Port forwarding from Host port 80 to VirtualBox port 80 doesn't work

john206 picture john206 · Jul 9, 2012 · Viewed 37.9k times · Source

I have read VirtualBox port forwarding guide, similar questions in this site and other sites but couldn't find a solution.

UFW is enabled on Guest OS (Ubuntu), port 80 and 22 are open. I can ssh from host to ubuntu and can access ubuntu site from host browser.

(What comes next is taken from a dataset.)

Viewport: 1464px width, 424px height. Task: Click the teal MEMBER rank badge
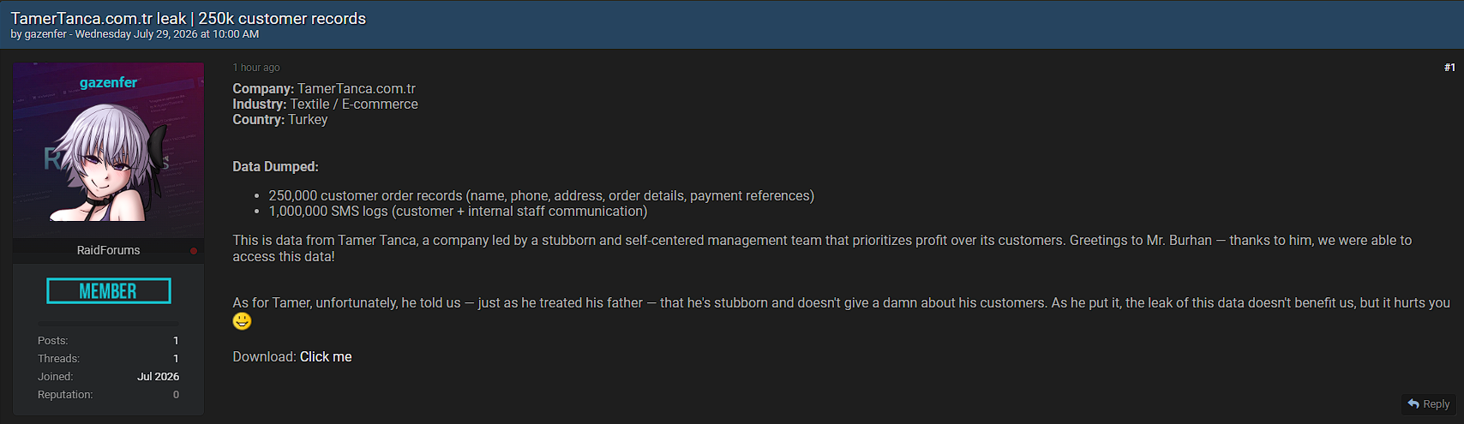[109, 291]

On Guest, I setup Nat and hostonly (vboxnet3) adapters. Also opened router port 80 (192.168.1.90) Guest ip is 192.168.70.10

So In guest settings > Nat >port forwarding I put:

TCP host-ip: 192.168.1.90 host-port:80 guest-ip:192.168.70.10 guestost-port:80

However, this setting doesn't work. I appreciate if you direct me to the right path.

Answer

Peter picture Peter · Nov 4, 2013

As William mentioned, a linux/unix OS won't let a process listen on ports < 1024 unless they're run as root. You could run VirtualBox as root, although I've read dire warnings on doing that. It's probably horribly insecure.

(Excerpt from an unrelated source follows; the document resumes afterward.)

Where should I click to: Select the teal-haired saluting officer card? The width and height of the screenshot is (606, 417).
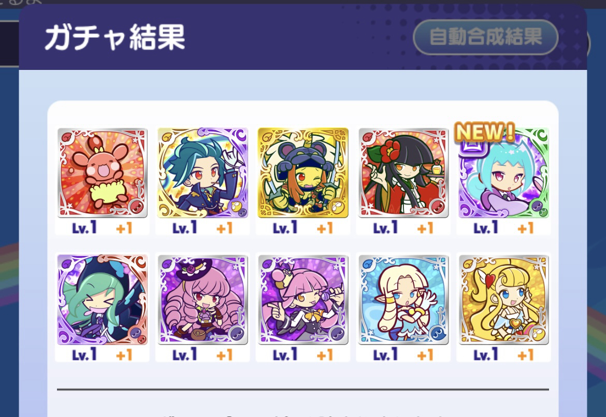[203, 172]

Instead, set up Apache2 on the host system to listen on port 80 (it should be set up for that already), but instead of serving a website on the host machine, have it proxy traffic to some higher port - say, 8080 - on the host.

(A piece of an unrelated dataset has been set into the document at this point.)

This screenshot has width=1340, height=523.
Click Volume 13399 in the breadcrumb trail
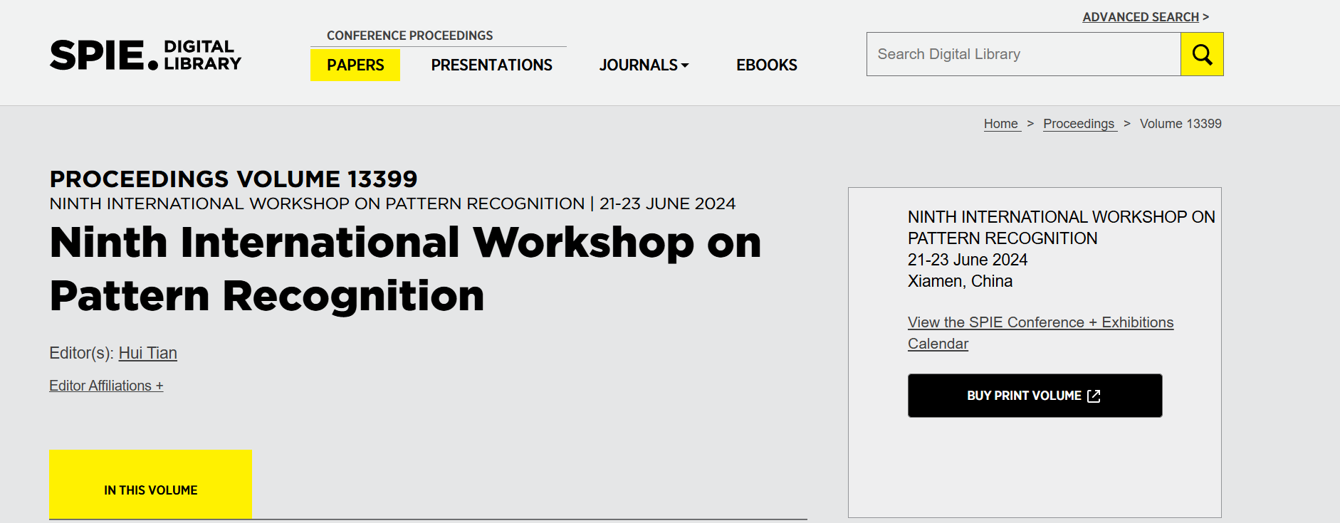[1180, 124]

Then, have VirtualBox forward that higher port to the guest OS port 80.

The Apache setup would be something like this:

  1. Install the HTTP proxy module

    a2enmod proxy_http

  2. Make sure /etc/apache2/ports.conf has a Listen 80 directive in it

  3. Add another site in /etc/apache2/sites-available or modify the default site (or just slap this in ports.conf)

    <VirtualHost *:80>
        ProxyPreserveHost On
        ProxyRequests Off
        ProxyPass / http://localhost:8080/
        ProxyPassReverse / http://localhost:8080/
    </VirtualHost>
    
  4. bounce apache

    service apache2 restart

The VirtualBox setup would be host port: 8080, guest port: 80.

Traffic would go:

client --> host:80 --> Apache --> host:8080 ---> vbox NAT ----> guest:80

This is similar to William's ssh tunnel, but doesn't require manual intervention (re-entering a password) every time the host is rebooted.